Comunicazione

02 ottobre 2012 | 9:04

TV: SAVIANO TORNA SU RAI3, SE TI RASSEGNI NON C’E’ VITA

DA FAZIO FA PARLA DI SPRECHI LAZIO E PETRUCCIANI, COMMUOVE ARENA

(di Alessandra Magliaro) (ANSA) – ROMA, 1 OTT – “Se ti rassegni non c’é vita” ha detto Roberto Saviano, al ritorno su Rai3, tra i protagonisti della puntata d’esordio del lunedì di Che tempo che fa di Fabio Fazio. Lo scrittore di Gomorra ha raccontato da affabulatore, la storia incredibile del favoloso pianista jazz Michel Petrucciani, un metro di altezza, devastato dalla nascita da una malattia terribile, l’osteogenesi imperfetta nota come sindrome delle ossa di cristallo, come esempio della forza di volontà  che può cambiare le cose. “Ha colpito tutti la vicenda dei soldi sprecati alla Regione Lazio e in generale gli sprechi della politica, cene, viaggi, gioielli”, era partito apparentemente da lontano Saviano. Ha mostrato il grafico dei picchi di rimborsi spese della Regione Lazio e lo ha confrontato con quello inversamente proporzionale della caduta dei fondi per il sociale, diminuiti in meno di 4 anni di 1 decimo, ridotti in particolare quelli per gli aiuti ai diversamente abili. “Tagli che non hanno fatto notizia, forse perché sembrano riferirsi ad una umanità  a parte. Invece le 28 medaglie dei nostri atleti alle Paraolimpiadi di Londra hanno mostrato tutt’altro, un’Italia che riesce a vincere, un’Italia in cui riconoscersi.

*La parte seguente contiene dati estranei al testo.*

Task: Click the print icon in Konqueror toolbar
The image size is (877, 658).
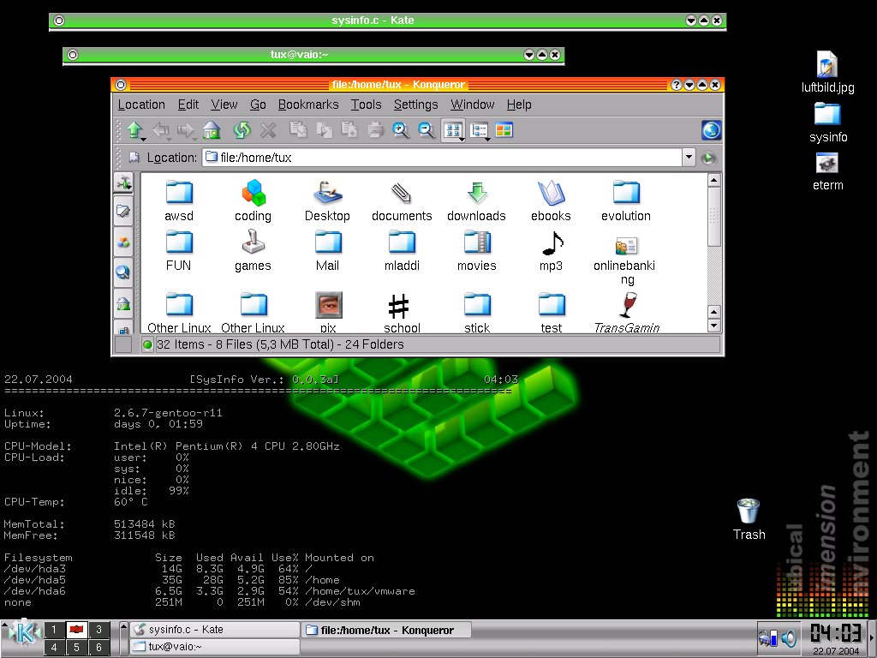Action: [375, 130]
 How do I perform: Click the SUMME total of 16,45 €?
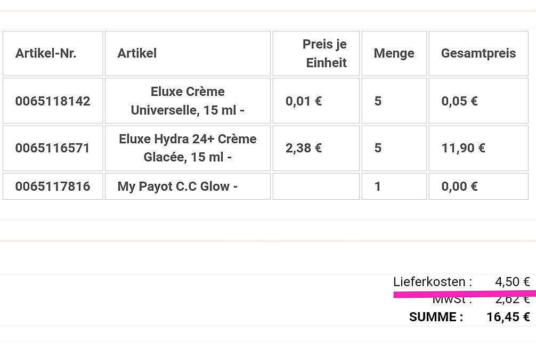[508, 318]
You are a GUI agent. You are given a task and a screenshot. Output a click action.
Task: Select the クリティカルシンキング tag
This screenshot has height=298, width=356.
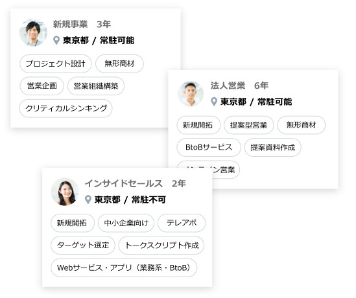(66, 108)
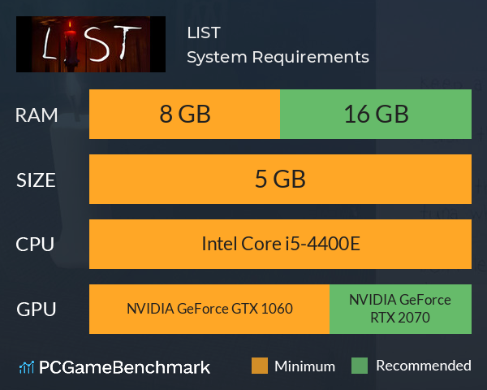Click the RAM row label
This screenshot has width=487, height=390.
coord(37,115)
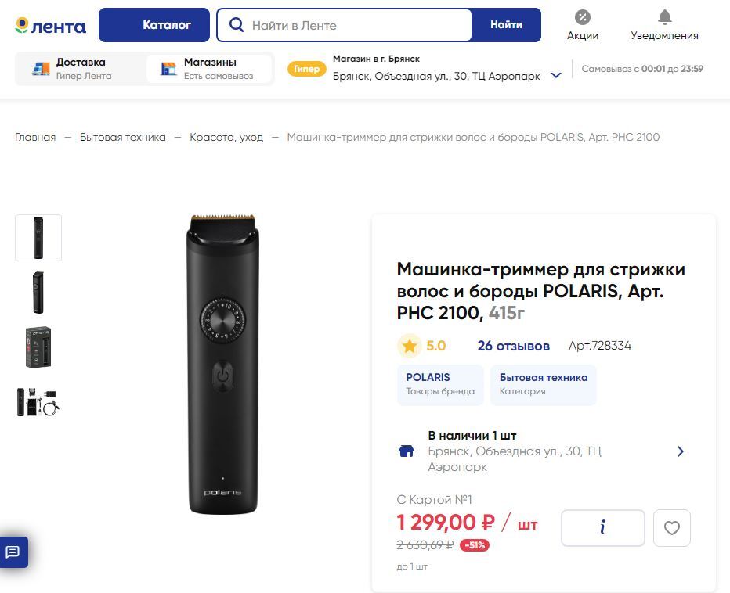Click the store availability shop icon
This screenshot has height=593, width=730.
pyautogui.click(x=407, y=451)
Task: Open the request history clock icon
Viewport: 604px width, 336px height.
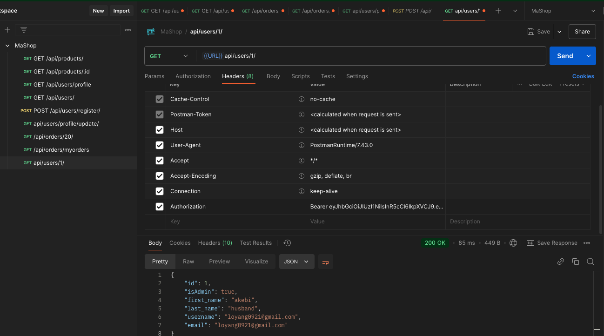Action: (287, 242)
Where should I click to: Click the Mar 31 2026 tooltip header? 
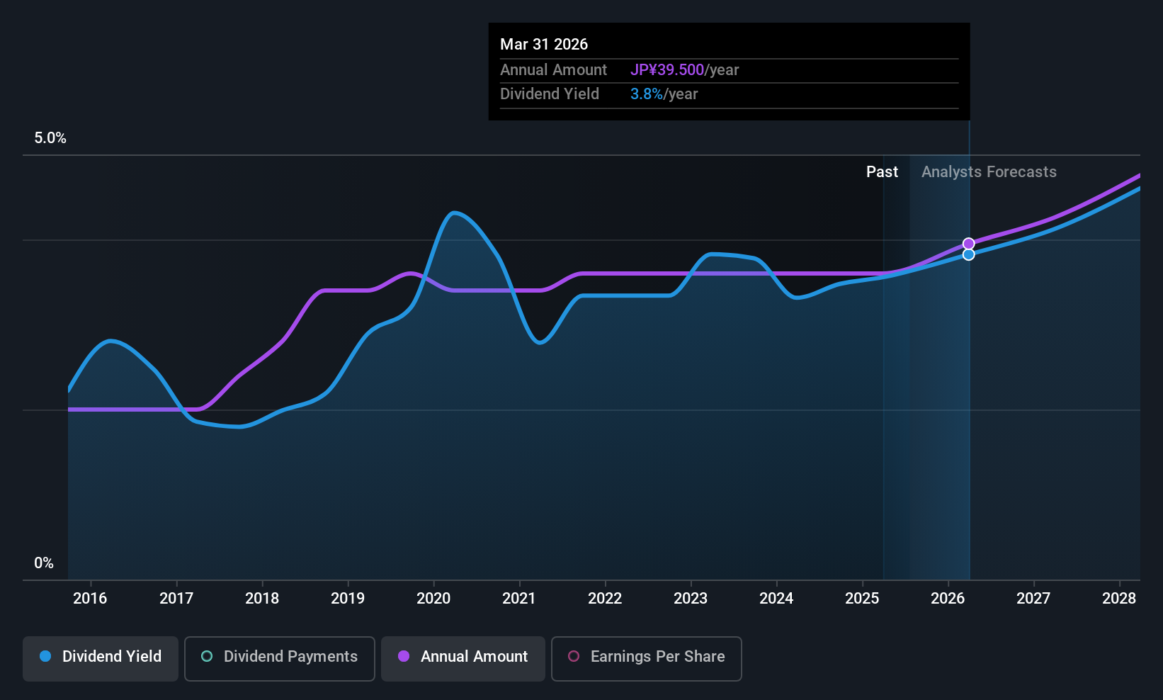coord(544,44)
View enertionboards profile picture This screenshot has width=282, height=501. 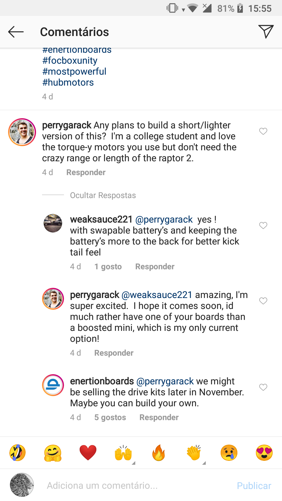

In una fase come questa dove tutto sembra impossibile e incurabile, bisogna guardare al mondo dei diversamente abili ma non per sentirsi fortunati per come si è ma perché loro insegnano che niente ti è dato, che nulla è scontato e che se ti rassegni non c’é vita”. Nel corso della puntata, aperta da Marcella Rostagno che ha ricordato il padre Mauro, il giornalista assassinato dalla mafia il 26 settembre 1988 e chiusa dal campione del ciclismo anni ’60-’70 Felice Gimondi, ha colpito la testimonianza di Aniello Arena. “Il teatro e il cinema mi hanno partorito di nuovo”, ha detto commosso e emozionando Aniello Arena, il detenuto-attore, parlando di Reality di Matteo Garrone film che insieme al teatro della Compagnia della fortezza di Armando Punzo gli ha permesso di rinascere e pensare al futuro anche se sta scontando la pena dell’ergastolo per aver partecipato ad una strage di camorra. Gli ‘elenchi’ in stile Vieni via con me sono entrati nella scaletta anche di Che tempo che fa: con Fazio a leggerli stavolta c’era Paolo Rossi.